Comment la législation actuelle traite-t-elle les demandes d’aide à mourir provenant de personnes atteintes de maladie mentale?
Pour le moment, on ne peut invoquer la maladie mentale comme motif pour demander l’aide à mourir, mais cette restriction a une date d’expiration – le gouvernement a voulu se donner un temps de réflexion. Par définition, la plupart des troubles mentaux affectent l’état psychologique, et on peut craindre, en effet, que ces patients n’aient pas la lucidité nécessaire pour prendre une telle décision. Cela dit, il y a une différence entre une impulsion suicidaire irrationnelle et un désir rationnel de mettre fin à ses jours afin d’échapper à la souffrance. Comment faire la distinction? Le gouvernement a chargé un comité d’experts de l’aider à répondre à cette question.
Dans votre livre, vous évoquez le soulagement qu’éprouvent les patients durant leur premier rendez-vous.

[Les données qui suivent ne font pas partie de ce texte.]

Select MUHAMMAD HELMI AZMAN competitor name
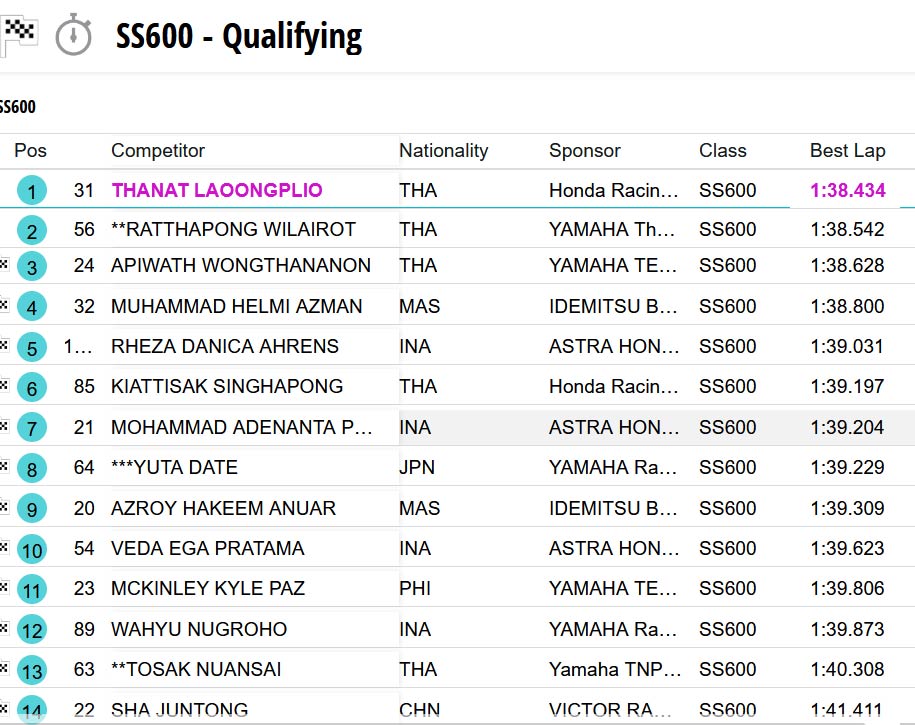 (237, 306)
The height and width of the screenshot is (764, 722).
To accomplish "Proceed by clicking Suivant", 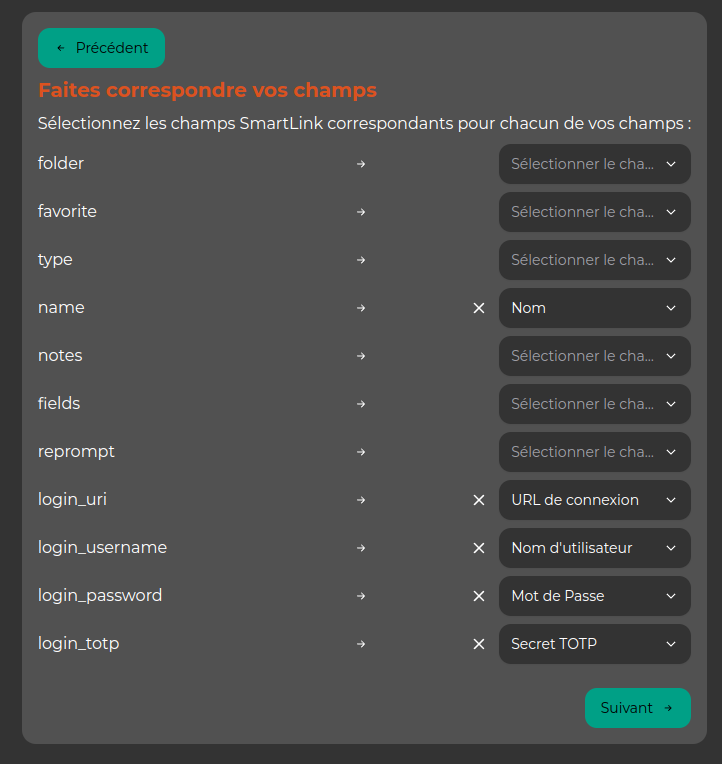I will pyautogui.click(x=637, y=708).
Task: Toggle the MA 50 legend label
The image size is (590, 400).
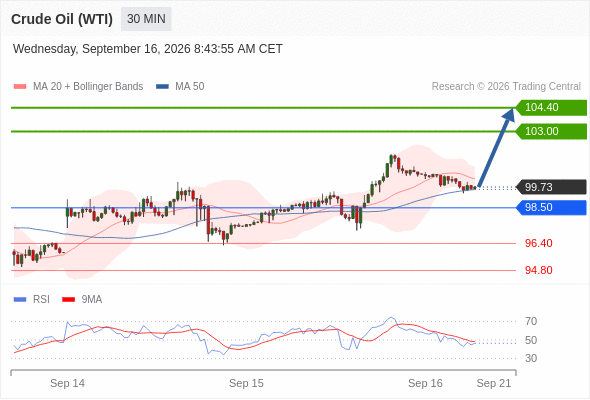Action: (x=190, y=87)
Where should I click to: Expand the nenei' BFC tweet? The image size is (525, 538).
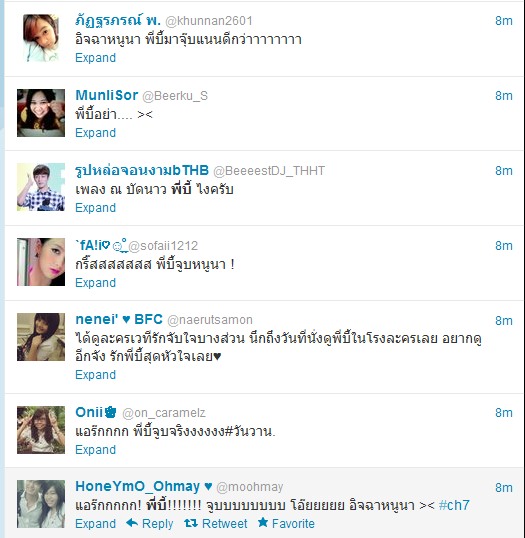(95, 375)
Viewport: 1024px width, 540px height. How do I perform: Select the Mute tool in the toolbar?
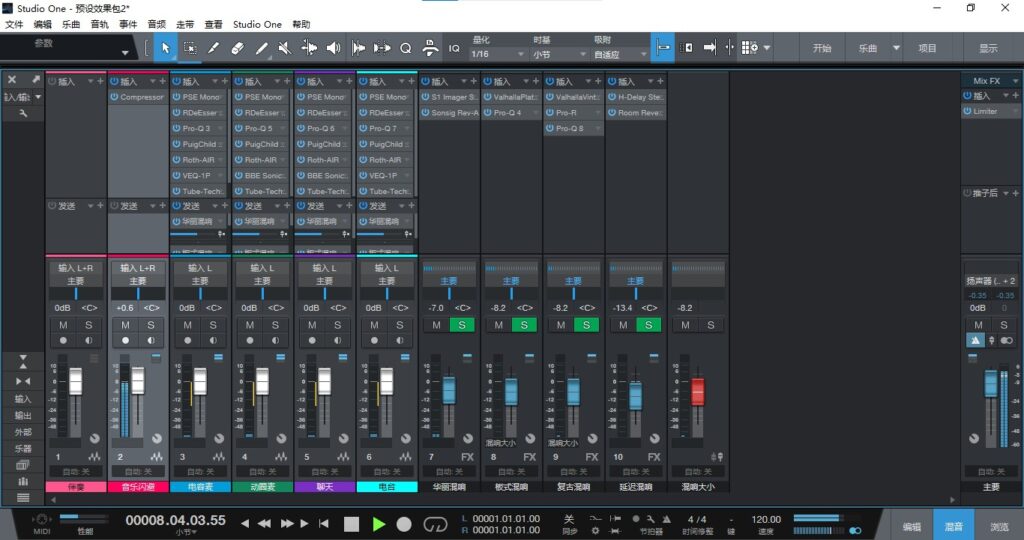(285, 47)
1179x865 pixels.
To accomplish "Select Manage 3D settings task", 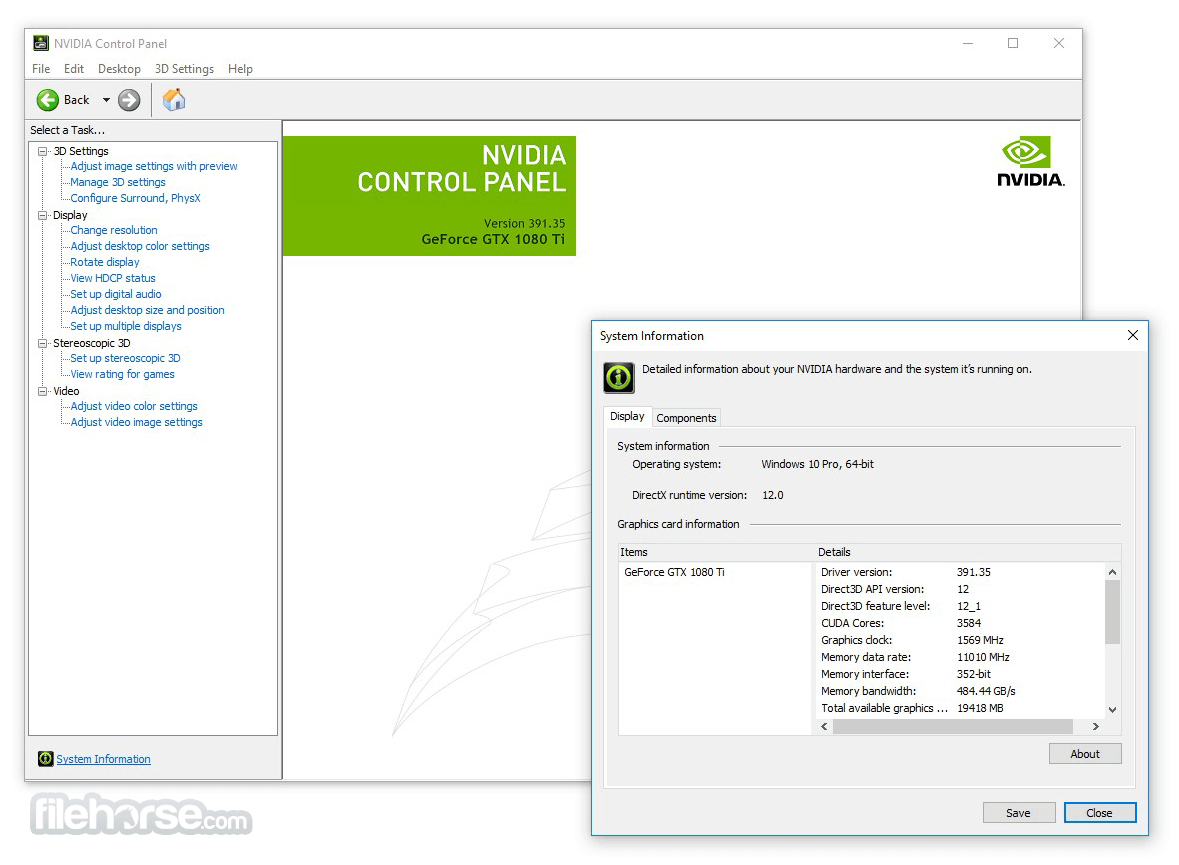I will (x=118, y=182).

Pouvez-vous l’expliquer?
La plupart des gens répugnent à parler de la mort, mais mon approche est très franche. Je dis d’emblée à mes patients que nous allons parler de la mort: de leur mort et de l’aide à mourir. Que je finisse ou non par les aider, ils me sont reconnaissants de pouvoir en discuter. Pas parce qu’ils veulent mourir, mais parce qu’ils veulent rester maîtres de leur vie et autonomes, deux conditions essentielles à une mort digne.